Immune mechanisms in the progression of nonalcoholic fatty liver disease (NAFLD)
Università degli studi di Novara
Dept of health sciences, University of East Piedmont, via Solaroli 17 28100 Novara, Italy
Prof Emanuele Albano
Prof Emanuele Albano
English, Italian
4 weeks
Cities/Months Jan Feb Mar Apr May Jun Jul Augt Sep Oct Nov Dec
No Yes Yes No No No No No No Yes Yes No
Type of Research Project
- Basic science
What is the background of the project?
NAFLD is in this moment the most frequent hepatic lesion word wide accounting for 25% of the general population in relation to the spreading of obesity. In about 20-30% of NAFLD patients the disease can progress to nonalcoholic steato-hepatitis (NASH) in which hepatocellular damage and intralobular inflammation lead to the development of fibrosis/cirrhosis as well as of hepatocellular carcinoma. Hepatic inflammation is presently considered the driving force in NAFLD evolution. However, the mechanisms responsible for maintaining chronic liver inflammation in NAFLD are still incompletely understood. Despite the major health impact of progressive NAFLD, we still lack validated strategies to predict the individual risk of NAFLD progression as well as of effective treatments. The characterization of the inflammatory mechanisms is critical since it can provide the key to identify the patients at risk of disease progression and provide the background to develop effective therapies.

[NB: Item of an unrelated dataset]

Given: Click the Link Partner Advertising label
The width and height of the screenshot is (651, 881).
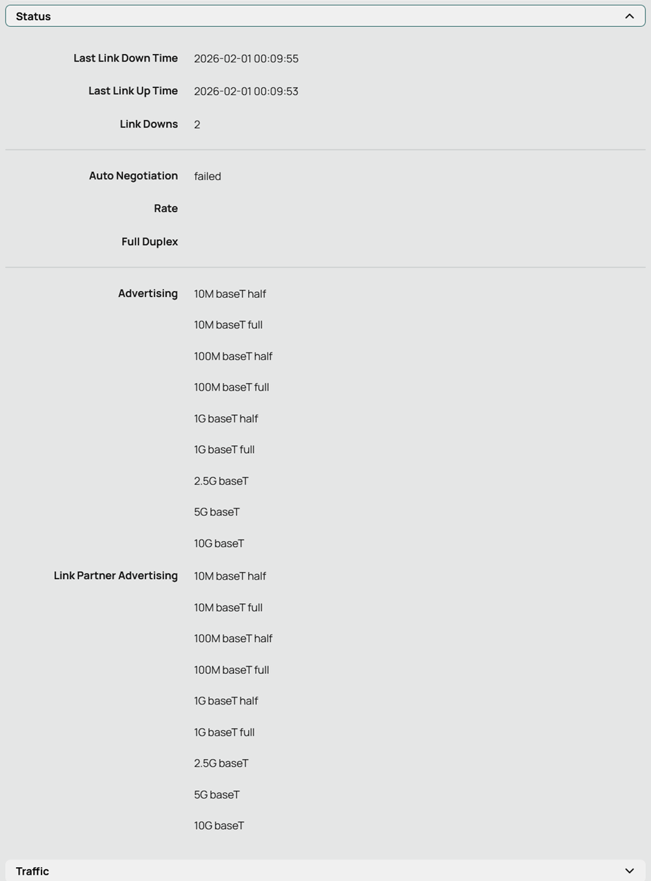Looking at the screenshot, I should (116, 576).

What is the aim of the project?
The project aim to investigate the role of adaptive immunity in sustaining chronic inflamamtion in NAFLD with special reference to the analysis of celluler interaction between lymphocytes and macrophages
What techniques and methods are used?
The student can experience liver cell isolation and culture, immunohistochemical and RT-PCR (reverse transcriptase-polymerase chain reaction) detection of inflammatory markers in liver cells and flow cytometry analysis of different liver myeloid cells. The laboratory can also provide the possibility to perform immunoassay of cytokines, cell transfection experiments and animal genotyping.
What is the role of the student?
- The student will observe the practical experiments but will be highly involved in the analysis of the results
- If the project includes “lab work”
- the student will take active part in the practical aspect of the project
- The tasks will be done under supervision
What are the tasks expected to be accomplished by the student?

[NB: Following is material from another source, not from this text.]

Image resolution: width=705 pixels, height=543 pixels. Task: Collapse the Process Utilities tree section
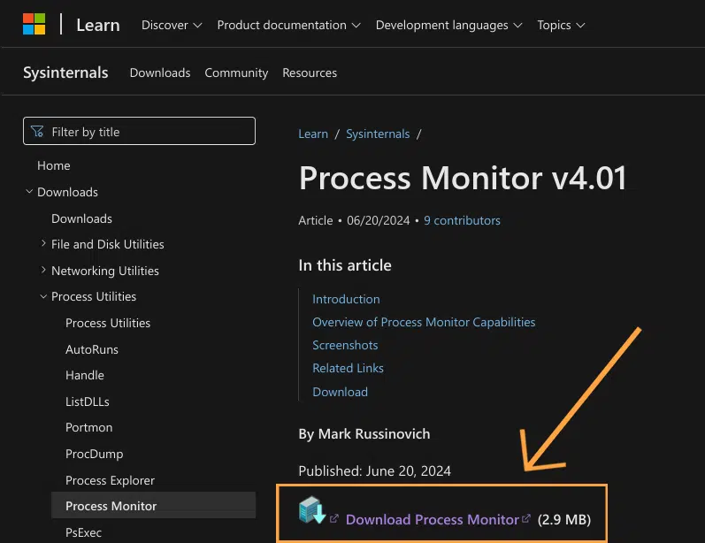click(x=44, y=296)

Learn about the methods used in the laboratory, take part to the analytical procedures, actively participate to data analysis and the discussion of the results. The student will be involved in all the processes that lead to data acquisition to their interpretation in order to have full immersion in who scientific data are generated and add on the available information of specific topics. We expect that the students will be able to actively interacts with the people in the lab and understand how biomedical research can impact on clinical medicine.
Will there be any theoretical teaching provided (preliminary readings, lectures, courses, seminars etc)
There won’t be theoretical teaching
What is expected from the student at the end of the research exchange? What will be the general outcome of the student?
- No specific outcome is expected
What skills are required of the student? Is there any special knowledge or a certain level of studies needed?
No specific skill is required. Background knowledge in mechanisms of disease (inflammation, cancer biology, immunology, physiopathology) would help for a rapid integration in the project. The applicant should be aware that the project can involve the use of experimental animals. Subjects passed: Immunology
Are there any legal limitations in the student’s involvement
Please do not share the results of the research
Type of students accepted
This project accepts:
- Medical students
- Younossi Z et al. Global burden of NAFLD and NASH: trends; predictions; risk factors and prevention. Nat Rev Gastroenterol Hepatol. 2018;15:11-20. doi: 10.1038/nrgastro.2017.109.
- Rinella ME. Nonalcoholic fatty liver disease: a systematic review. JAMA. 2015;313:2263-2273. doi: 10.1001/jama.2015.5370.
- Lindenmeyer CC; McCullough AJ. The natural history of nonalcoholic fatty liver disease -an evolving view. Clin. Liver Dis. 2018;22:11–21.
- Sutti S; Albano E. Adaptive immunity: an emerging player in the progression of NAFLD. Nat Rev Gastroenterol Hepatol. doi: 10.1038/s41575-019-0210-2.